After almost a decade on the project, Brusuelas, Williams and another colleague, John Wallen from Middle Tennessee State University, started training neural networks that would eventually become AI-assisted papyrology. There have been major triumphs in their work, including creating a model that works with 94% classification accuracy and the first AI model that looks at an image of a papyrus and auto generates a complete transcription. However, there are also some serious concerns around deep fakes, which the team works to address through metadata documentation. 

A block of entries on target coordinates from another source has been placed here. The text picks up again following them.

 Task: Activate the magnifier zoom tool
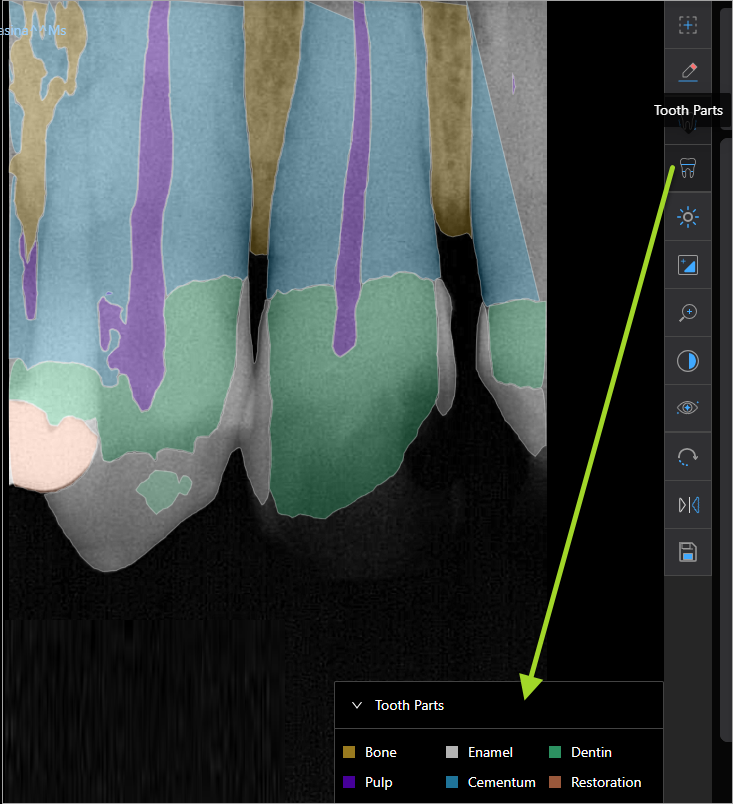[688, 313]
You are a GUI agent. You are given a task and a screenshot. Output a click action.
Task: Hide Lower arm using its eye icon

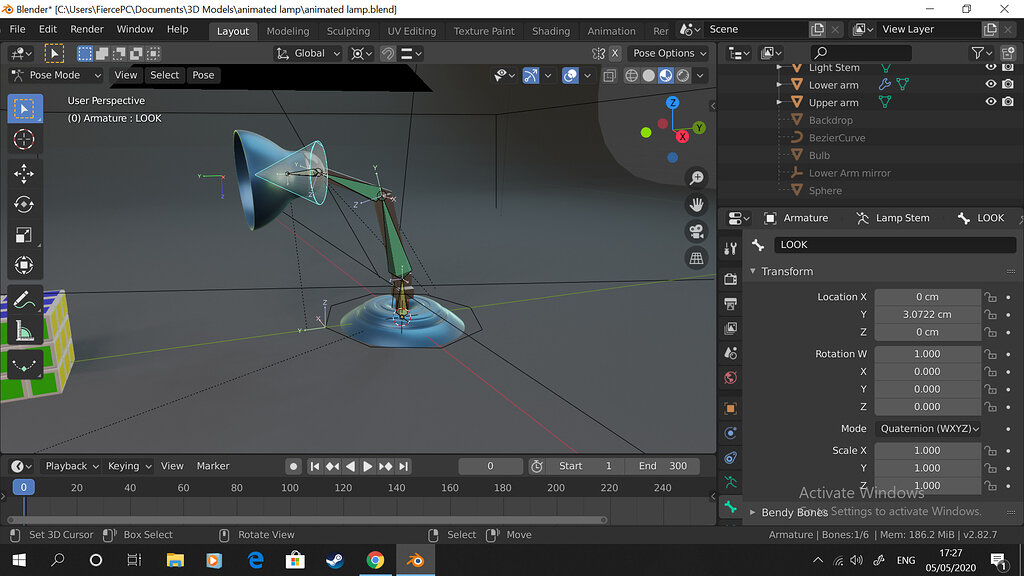[x=991, y=85]
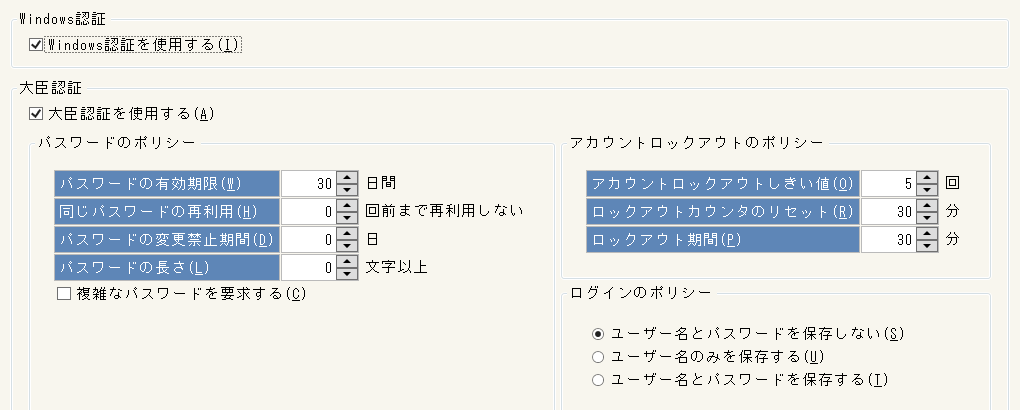Increase password length up arrow
Viewport: 1020px width, 410px height.
click(346, 261)
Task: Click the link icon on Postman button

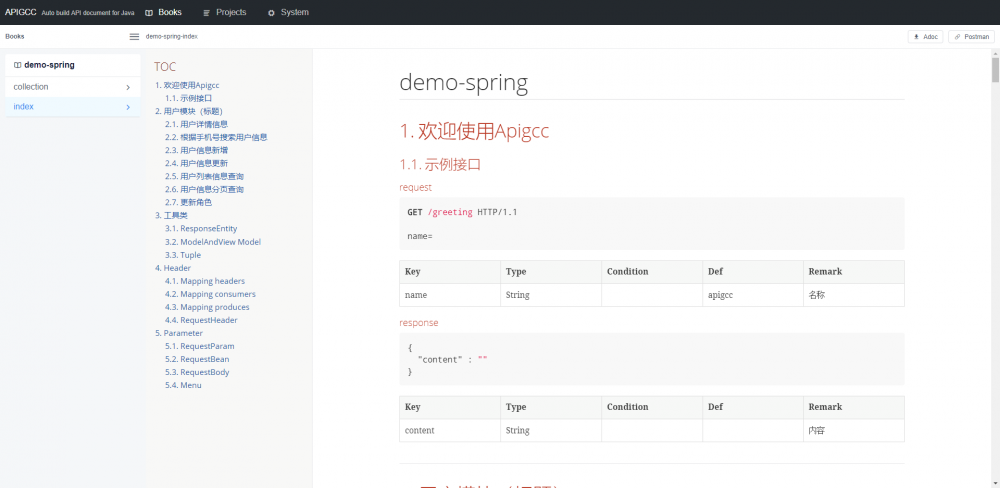Action: [957, 37]
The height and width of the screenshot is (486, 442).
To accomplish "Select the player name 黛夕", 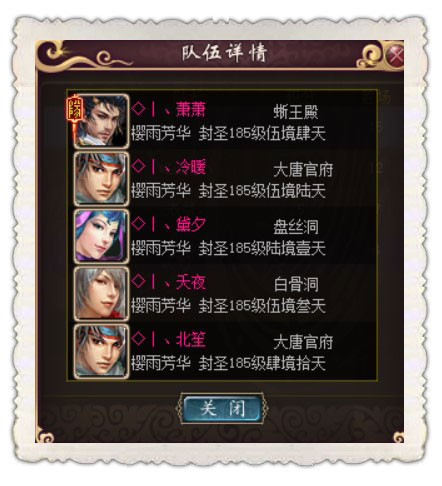I will [191, 224].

For Brusuelas, the biggest breakthrough came last year through his digital restoration of the Herculaneum papyri project with Brent Seales at the University of Kentucky. With the Vesuvius Challenge, a machine learning and computer vision competition that awarded over $1,000,000 in prizes, the riddle of the carbonized Herculaneum papyri was solved. Using virtual unrolling and AI to render the Greek text visible, they have revealed 16 columns of Greek from inside a papyrus scroll that cannot be physically opened.

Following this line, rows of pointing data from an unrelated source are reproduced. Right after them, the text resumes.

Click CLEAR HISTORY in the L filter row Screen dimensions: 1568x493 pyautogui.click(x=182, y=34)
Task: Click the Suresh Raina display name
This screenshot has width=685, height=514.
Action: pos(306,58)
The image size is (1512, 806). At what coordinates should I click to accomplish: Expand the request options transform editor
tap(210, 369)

Looking back on his post-Ph.D. journey, Brusuelas acknowledges that the path to his current faculty position at the University of Kentucky was one that he couldn’t have predicted while in graduate school. Grateful to have navigated the economic crisis of the time – something that he acknowledges for today’s graduate students as well – Brusuelas encourages graduate students, especially those in the humanities and social sciences, to stay informed about what’s going on with AI. “We are chasing this thing. We need to get ahead of it and imagine ways of teaching that integrate AI standards with pedagogy in the classroom. Students need to learn to distinguish between ethical approaches to using AI as a collaborative tool for research and using it to do the job for them.”